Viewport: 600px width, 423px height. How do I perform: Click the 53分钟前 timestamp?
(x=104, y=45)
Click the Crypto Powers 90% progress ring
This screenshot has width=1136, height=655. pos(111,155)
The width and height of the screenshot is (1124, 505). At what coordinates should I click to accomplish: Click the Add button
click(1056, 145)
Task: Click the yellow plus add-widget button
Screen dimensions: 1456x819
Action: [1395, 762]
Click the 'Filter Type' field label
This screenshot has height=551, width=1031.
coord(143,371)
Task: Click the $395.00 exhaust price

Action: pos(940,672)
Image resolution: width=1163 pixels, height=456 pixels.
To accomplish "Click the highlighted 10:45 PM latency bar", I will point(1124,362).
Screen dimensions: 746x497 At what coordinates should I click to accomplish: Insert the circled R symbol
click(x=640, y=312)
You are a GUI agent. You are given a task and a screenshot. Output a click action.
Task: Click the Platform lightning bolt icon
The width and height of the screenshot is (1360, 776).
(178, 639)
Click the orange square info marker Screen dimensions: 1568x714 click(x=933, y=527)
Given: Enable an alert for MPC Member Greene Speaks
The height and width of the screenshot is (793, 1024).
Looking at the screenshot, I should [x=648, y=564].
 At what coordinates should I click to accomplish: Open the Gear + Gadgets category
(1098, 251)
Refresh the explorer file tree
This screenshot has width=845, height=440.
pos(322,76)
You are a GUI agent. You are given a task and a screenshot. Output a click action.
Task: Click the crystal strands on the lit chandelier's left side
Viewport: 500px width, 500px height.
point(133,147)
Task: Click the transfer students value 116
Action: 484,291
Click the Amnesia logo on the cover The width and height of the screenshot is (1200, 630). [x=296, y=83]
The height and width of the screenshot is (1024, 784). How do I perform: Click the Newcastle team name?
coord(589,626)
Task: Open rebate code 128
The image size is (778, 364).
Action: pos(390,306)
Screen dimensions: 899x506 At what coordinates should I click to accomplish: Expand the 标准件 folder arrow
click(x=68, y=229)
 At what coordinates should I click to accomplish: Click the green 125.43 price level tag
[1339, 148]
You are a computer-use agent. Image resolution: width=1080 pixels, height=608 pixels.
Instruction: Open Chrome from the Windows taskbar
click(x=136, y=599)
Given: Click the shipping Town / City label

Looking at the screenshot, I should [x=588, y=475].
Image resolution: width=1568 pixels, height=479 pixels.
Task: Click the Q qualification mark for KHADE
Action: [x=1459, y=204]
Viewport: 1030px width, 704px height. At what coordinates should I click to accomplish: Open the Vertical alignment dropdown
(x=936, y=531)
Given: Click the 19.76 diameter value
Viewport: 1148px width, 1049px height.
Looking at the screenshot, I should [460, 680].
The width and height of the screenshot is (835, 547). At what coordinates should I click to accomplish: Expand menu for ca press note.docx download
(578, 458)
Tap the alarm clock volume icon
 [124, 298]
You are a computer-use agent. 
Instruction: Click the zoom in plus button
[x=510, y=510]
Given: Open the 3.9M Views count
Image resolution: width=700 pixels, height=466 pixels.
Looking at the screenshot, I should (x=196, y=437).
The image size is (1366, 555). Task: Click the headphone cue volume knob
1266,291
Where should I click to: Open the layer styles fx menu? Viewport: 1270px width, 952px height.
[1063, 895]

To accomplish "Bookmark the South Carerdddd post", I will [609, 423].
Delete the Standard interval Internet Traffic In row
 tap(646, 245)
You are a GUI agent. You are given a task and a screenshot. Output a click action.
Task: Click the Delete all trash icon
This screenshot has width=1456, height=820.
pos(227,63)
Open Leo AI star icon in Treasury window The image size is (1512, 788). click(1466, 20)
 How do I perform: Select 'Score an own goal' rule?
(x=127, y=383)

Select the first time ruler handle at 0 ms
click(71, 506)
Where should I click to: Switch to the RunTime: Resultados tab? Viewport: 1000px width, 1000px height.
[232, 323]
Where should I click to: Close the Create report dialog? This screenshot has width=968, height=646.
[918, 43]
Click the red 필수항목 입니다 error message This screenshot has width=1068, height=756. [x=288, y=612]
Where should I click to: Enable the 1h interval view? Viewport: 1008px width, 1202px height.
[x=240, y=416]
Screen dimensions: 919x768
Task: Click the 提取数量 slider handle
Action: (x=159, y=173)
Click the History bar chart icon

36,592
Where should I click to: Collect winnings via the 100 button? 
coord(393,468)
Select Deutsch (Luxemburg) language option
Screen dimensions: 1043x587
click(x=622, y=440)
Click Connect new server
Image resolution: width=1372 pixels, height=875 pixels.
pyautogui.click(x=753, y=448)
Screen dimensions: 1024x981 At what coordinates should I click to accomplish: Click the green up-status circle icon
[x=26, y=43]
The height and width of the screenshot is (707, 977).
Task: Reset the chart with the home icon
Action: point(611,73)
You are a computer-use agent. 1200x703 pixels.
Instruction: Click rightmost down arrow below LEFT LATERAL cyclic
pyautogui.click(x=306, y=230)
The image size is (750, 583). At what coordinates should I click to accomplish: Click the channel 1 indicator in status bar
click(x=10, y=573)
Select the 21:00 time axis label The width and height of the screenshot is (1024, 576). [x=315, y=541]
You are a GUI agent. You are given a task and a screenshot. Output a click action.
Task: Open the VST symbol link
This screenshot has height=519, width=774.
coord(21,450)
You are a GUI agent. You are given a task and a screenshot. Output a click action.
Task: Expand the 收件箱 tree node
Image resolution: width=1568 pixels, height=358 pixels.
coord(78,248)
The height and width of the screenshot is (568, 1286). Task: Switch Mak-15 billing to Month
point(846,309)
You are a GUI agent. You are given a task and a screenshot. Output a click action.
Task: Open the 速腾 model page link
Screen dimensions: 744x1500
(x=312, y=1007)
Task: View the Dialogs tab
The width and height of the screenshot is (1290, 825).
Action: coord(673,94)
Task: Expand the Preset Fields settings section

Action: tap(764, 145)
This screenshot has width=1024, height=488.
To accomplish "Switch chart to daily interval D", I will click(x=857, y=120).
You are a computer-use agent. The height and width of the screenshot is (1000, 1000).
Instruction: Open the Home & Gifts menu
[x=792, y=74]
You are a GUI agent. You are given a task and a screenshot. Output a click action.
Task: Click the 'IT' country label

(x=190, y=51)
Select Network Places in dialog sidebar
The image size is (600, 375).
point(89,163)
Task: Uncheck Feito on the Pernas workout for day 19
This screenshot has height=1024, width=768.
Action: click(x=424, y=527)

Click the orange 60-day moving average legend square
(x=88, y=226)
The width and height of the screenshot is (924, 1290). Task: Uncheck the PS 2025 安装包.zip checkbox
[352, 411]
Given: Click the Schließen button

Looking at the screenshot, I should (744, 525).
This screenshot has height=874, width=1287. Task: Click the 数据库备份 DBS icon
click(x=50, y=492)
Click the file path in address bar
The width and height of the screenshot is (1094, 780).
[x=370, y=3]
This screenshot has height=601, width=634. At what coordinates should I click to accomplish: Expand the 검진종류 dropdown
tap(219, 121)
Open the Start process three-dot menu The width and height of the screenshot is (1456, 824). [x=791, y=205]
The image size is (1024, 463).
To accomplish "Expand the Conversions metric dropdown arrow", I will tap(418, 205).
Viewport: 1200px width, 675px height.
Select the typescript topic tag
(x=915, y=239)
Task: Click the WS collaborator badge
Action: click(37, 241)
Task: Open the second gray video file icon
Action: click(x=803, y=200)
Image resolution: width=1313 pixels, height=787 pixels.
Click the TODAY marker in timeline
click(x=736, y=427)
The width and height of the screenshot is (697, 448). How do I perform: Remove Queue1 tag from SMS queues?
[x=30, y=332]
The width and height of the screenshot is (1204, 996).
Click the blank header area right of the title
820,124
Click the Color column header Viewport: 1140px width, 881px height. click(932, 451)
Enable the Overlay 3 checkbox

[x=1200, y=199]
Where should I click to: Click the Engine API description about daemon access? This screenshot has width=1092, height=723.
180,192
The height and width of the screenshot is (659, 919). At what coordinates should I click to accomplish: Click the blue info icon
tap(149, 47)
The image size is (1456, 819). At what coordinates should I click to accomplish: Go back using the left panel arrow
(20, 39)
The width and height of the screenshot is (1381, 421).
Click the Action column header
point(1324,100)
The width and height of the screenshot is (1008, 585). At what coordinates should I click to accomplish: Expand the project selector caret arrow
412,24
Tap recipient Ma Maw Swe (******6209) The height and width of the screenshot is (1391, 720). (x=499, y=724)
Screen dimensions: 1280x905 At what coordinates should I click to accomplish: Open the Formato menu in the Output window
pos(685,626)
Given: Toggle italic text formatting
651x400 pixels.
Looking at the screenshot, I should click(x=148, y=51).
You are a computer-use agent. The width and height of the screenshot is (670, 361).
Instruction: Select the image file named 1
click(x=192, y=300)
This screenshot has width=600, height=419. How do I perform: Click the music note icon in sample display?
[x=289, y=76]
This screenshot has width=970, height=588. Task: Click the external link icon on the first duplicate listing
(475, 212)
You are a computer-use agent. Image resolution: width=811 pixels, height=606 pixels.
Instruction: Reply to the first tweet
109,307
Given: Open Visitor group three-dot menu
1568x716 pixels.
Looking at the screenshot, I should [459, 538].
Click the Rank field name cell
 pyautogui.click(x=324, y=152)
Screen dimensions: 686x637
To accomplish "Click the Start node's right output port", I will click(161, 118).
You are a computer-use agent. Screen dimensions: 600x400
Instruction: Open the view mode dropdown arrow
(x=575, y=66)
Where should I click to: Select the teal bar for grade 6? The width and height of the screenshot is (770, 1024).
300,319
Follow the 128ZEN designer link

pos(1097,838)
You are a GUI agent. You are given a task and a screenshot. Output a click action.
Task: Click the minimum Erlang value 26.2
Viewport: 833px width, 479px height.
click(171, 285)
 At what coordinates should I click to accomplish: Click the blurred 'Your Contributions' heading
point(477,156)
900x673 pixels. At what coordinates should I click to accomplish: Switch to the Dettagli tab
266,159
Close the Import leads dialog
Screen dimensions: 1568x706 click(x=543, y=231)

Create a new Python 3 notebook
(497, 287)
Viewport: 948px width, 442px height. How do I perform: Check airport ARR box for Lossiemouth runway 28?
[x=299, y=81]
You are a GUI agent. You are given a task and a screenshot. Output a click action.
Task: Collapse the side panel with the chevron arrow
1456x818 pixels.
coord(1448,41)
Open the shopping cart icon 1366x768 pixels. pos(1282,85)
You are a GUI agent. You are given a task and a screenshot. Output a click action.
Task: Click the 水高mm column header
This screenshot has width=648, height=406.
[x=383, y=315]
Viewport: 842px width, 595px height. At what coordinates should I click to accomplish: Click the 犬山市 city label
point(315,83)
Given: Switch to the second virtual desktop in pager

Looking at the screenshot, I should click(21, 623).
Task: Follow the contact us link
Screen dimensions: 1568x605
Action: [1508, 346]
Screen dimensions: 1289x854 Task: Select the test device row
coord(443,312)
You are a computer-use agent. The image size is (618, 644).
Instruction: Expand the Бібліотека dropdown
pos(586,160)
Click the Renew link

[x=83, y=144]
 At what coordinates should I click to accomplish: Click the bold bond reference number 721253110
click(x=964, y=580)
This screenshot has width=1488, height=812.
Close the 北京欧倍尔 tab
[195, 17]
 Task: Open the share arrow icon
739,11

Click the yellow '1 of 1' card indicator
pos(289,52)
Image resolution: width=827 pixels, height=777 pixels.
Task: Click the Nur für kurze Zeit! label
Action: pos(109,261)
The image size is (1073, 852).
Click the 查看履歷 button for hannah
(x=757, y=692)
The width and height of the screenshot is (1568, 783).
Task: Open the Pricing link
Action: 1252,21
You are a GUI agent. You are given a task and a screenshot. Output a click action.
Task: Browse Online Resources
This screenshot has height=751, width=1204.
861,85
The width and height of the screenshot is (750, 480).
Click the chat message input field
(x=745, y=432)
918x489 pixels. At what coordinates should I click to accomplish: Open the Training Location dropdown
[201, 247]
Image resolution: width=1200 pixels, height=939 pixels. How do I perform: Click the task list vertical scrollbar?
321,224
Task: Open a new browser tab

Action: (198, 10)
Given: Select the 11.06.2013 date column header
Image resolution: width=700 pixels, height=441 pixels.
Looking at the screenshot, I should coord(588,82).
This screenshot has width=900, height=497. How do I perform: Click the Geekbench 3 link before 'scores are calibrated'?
^^^^^^^^^^^^^^^^
Check each line above for the word "Start", and give only the number of lines that contain it.

Answer section -> 2